The longer wavelengths of green and blue are able to penetrate further underwater before disappearing (being absorbed). Blue is the last to go which is why deep water in the ocean often appears blue when underwater. The deeper you go the less colour there is. Usually all visible light is gone by the time 100m (330ft) is reached. Some species have developed bioluminescence (“glow in the dark”) where their organs work with bacteria to produce their own light sources.

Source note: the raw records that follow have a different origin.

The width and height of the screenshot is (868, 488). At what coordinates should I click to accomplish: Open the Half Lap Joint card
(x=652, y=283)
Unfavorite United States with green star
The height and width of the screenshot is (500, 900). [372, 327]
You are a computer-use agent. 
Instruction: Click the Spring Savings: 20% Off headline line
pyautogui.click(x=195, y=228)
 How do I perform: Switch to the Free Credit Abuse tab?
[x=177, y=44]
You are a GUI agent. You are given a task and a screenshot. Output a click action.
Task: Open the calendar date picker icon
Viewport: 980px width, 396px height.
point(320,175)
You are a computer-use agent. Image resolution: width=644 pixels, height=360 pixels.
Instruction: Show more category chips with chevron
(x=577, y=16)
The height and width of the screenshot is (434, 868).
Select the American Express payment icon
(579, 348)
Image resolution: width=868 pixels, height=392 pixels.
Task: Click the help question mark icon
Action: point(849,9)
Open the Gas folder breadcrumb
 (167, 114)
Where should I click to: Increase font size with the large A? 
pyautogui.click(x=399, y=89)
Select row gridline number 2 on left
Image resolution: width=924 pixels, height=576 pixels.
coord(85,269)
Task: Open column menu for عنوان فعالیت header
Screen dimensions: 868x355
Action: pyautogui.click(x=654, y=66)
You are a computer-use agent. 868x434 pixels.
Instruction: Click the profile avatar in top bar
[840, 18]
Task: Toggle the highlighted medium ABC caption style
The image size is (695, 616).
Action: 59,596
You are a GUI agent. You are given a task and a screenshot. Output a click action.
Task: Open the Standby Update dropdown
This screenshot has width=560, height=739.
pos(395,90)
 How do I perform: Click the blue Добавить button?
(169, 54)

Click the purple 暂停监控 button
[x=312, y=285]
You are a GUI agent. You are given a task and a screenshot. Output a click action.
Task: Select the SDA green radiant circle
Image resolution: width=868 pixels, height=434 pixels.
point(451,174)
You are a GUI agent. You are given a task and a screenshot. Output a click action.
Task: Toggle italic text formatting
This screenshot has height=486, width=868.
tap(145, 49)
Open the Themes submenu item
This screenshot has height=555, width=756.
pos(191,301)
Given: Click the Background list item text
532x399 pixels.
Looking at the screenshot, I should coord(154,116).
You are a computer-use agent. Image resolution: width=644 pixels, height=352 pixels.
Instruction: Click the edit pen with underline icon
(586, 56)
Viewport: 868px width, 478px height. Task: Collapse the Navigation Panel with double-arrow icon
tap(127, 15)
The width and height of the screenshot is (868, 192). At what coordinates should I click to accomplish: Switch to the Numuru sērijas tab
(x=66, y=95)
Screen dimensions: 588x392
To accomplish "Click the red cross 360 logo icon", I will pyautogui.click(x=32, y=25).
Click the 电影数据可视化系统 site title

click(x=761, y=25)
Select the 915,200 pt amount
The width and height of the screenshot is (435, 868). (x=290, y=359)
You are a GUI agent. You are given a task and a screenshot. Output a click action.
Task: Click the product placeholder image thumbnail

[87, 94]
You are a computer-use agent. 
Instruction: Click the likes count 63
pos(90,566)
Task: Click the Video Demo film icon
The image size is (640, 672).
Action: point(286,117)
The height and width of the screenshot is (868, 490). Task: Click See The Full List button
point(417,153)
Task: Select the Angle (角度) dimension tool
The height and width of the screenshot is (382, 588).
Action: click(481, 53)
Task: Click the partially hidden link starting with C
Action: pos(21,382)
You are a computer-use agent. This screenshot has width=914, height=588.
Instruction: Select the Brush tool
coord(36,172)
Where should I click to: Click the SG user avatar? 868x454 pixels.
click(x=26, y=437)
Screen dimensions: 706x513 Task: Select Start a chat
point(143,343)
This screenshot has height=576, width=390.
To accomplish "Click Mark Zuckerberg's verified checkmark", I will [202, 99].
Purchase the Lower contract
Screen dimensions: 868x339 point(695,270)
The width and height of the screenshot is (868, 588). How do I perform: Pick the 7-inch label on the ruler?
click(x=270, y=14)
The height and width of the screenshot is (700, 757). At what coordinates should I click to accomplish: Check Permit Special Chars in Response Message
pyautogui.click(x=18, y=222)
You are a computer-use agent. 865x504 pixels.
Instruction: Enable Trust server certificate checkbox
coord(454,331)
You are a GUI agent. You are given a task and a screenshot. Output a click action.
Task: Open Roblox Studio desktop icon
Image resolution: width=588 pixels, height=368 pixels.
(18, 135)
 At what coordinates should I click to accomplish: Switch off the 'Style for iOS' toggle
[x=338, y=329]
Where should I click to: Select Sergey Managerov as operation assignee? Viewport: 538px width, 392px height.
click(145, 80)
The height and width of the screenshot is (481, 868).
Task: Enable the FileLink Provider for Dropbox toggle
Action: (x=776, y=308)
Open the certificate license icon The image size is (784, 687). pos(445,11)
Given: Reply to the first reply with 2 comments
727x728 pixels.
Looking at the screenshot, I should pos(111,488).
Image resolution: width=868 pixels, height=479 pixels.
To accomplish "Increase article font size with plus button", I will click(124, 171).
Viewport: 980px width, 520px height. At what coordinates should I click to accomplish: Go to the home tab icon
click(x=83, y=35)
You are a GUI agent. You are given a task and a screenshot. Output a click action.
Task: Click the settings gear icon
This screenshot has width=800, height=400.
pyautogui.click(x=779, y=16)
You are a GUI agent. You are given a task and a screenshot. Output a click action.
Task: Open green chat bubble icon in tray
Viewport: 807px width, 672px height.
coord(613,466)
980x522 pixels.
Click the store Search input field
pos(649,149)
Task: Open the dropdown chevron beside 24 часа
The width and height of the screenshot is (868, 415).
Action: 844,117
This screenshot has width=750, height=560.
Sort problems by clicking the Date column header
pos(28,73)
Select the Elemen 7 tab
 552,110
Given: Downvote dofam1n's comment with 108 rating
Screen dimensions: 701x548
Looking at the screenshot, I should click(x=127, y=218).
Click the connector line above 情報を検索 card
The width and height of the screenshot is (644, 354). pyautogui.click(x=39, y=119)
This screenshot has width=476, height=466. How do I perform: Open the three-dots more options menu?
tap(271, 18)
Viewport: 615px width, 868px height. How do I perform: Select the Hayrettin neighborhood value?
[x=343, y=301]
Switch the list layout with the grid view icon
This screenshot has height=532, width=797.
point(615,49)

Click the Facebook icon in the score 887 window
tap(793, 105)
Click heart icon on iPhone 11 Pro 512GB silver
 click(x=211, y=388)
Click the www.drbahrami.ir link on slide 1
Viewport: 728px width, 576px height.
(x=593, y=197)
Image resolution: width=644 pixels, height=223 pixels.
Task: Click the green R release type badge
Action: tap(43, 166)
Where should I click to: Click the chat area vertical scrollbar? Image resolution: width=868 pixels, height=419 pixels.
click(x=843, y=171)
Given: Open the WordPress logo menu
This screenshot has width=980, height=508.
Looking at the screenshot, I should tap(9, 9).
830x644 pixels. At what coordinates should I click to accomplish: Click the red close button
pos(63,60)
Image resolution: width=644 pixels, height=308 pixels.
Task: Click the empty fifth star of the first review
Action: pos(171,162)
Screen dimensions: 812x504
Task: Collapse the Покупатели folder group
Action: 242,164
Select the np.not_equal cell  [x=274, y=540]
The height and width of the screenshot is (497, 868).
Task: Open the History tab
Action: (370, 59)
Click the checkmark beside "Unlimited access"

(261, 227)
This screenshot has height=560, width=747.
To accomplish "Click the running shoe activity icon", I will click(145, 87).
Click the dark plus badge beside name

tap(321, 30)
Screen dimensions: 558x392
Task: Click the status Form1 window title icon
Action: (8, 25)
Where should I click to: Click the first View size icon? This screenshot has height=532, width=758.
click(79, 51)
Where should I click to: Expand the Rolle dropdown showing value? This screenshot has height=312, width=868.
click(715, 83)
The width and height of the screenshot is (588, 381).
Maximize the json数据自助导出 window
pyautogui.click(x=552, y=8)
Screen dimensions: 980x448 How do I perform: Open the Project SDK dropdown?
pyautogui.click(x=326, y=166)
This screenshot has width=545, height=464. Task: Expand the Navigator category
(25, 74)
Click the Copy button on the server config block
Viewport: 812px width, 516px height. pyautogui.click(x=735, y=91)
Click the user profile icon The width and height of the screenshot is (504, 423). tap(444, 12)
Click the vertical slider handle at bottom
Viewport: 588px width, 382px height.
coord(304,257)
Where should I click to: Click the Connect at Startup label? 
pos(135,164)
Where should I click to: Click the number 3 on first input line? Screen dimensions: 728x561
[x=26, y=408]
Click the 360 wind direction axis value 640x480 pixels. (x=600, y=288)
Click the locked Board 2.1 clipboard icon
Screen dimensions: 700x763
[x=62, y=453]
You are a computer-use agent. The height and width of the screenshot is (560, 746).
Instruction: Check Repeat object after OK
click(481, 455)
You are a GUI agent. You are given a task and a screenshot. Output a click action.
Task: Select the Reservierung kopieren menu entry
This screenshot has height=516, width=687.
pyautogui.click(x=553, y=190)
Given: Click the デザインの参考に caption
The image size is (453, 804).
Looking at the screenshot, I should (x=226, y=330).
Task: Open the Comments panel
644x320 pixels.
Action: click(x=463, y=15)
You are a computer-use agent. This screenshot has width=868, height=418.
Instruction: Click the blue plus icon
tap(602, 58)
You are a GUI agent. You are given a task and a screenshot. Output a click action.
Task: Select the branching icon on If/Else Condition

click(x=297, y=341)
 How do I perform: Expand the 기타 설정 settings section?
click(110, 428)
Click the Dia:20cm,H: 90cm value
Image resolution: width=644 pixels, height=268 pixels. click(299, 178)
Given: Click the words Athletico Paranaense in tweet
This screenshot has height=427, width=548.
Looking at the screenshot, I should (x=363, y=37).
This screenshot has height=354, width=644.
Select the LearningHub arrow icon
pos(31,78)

As most of you reading this will know, fish can definitely see what’s going on above the surface, including spotting you! Aside from how a fish’s eyes are constructed, all fish looking up towards the surface will see a round hole of light. This is known in physics as ‘Snells window’ and is to do with how light is refracted as it hits water – it’s complicated! This means that when looking up, fish can only see through a 97.2° window. The very same applies to us and is why underwater photos looking up towards a diver feature a round halo of light and appear distorted. The centre of this window is clear and in focus toa fish but becomes blurred towards the edges. A fish struggles to focus on objects directly above it though. Outside of this 97.2° field a fish cannot see anything above the water, only a reflection of the surface underneath. The higher the fish is in the water the more clearly it is able to see, although it all depends on water clarity, ripples on the surface and light levels above the water’s surface. The laws of physics tell us that a fish cannot see much above a 10 to 20° angle on the horizon so if we can stay below that height then we are as good as invisible to the fish. Be quiet though as they may still sense your vibrations!
Did you know?
Like humans, fish eyesight quality is also highly dependent on diet. For example, a deficiency of vitamin B1 (thiamine) can lead to lower prey capture rates and reduced growth
So, to finish, what does all this mean for anglers, other than giving you a major headache… An old sea trout fishing adage says ‘dark night, dark fly; light night, light fly’. This makes some sense as a dark fly will create a stronger silhouette against a dark background, and vice versa. Lure fishermen in both sea and freshwater often follow the same logic on dull and bright days or times of the day. Given that many fish can see in UV, fluorescence of colours would seem to play a large role in fish detecting anglers baits, which adds yet another complicated dimension to it all! Now it suddenly becomes much more difficult to choose a bait that is the “right colour” – because, after all, what is colour? What a fish sees and what we see are clearly very different, and different fish see colours slightly differently. This may even vary between individual fish, or fish of different ages which ties in well with a lot of anecdotes from fly and especially carp anglers who find certain colours more effective for certain age classes of fish. We may never truly understand what exactly a fish sees through its eyes but if nothing else it gives us anglers something else to ponder over when we are not catching!